I have learned through the women in the novels (Teresa, the woman in Psychology, and Rosemary) that it is perfectly normal to feel conflicted between my persona and my shadow. While my persona is quiet and doesn’t come forward in many circumstances, my shadow points the opposite direction. My shadow loves being the center of attention, thought I don’t show it in an obvious manner. But a shadow, while it can personally feel shameful to oneself, is not necessarily absolutely bad, just as how Teresa yearns for love.
However, the desire to be noticed remains a shadow because over it looms a bigger shadow, which is fear of rejection. It is similar to the man and the woman in Psychology and has the same consequence to me- I often times don’t dare to get what I want because I am so afraid of being let down. This shadow has an origin- it was formed over many years due to an upbringing that involved too many expectations and high hopes by my parents. Considering the after-effect that it had, my teenage years can even be called a trauma. This trauma inflicted a semi-PTSD that I am still learning to overcome. The first time I overcame it was by looking at my traumatic experience as a teenager square in the face and charging towards it like La Folle did. Acknowledging my trauma and deciding to delve into it was the first step.* Of course, acknowledgement and a bit of self-investigation of the issue didn’t solve everything all at once, but it was like taking the first step beyond what I had grown comfortable to believing. Because after all, overcoming a trauma is meant to be a step-by-step process, just as La Folle wobbles slowly and uncertainly for the second time to cross the bayou.

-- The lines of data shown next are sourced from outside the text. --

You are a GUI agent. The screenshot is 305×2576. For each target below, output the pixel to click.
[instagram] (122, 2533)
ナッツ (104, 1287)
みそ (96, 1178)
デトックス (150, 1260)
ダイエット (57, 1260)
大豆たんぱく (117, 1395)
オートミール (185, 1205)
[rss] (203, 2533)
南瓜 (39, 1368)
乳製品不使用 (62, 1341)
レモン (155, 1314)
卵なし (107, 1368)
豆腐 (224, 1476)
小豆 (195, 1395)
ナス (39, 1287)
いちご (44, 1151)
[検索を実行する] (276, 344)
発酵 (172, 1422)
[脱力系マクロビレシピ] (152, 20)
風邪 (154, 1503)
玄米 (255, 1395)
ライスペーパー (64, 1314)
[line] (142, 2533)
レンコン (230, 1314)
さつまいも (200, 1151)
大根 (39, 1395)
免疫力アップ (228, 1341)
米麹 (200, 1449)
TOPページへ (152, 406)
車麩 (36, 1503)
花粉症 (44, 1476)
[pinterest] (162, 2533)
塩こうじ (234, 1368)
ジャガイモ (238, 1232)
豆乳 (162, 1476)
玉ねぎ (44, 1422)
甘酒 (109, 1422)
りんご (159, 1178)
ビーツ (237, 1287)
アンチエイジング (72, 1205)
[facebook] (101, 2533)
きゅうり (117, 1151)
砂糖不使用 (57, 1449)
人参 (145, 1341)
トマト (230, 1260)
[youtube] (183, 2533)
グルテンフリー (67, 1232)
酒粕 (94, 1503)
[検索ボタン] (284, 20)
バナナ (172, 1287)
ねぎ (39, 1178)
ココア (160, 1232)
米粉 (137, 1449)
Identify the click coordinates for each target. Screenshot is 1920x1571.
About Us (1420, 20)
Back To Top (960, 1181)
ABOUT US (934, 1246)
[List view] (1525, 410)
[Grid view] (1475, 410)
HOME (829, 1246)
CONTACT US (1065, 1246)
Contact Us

Achieving my true self is an act of balance. I have to keep reminding myself that my shadow is something to embrace. But in order to embrace my shadow, I first need to understand that, learning from Rollo May, no experience is either good or bad, regardless of how it makes me feel. Even suffering is not something to be fixed, but rather to be accepted in Poe’s way of Silence. In case dealing with Silence is too straining, an easier way is to seek help from others. The woman in Psychology magically comes to peace at the end of the story after an emotional turmoil. All that happened in the midst of the transition was the visit from the old virgin, who was able to give the woman a sense of connection and confirmation of affection she was lacking.
The self-realization that I have been trying to achieve over the past years will continue through the rest of my life, but one thing I now know for sure is that the first step is to notice your shadow. Say hi to it. Then stare at it long enough to figure out what it looks like and what is making up the shape. As you keep staring at it in silence, don’t forget to remind yourself that for there to be a shadow, there must be light shining above your head.
And one more thing, feel free to soak up the warmth that it graciously offers.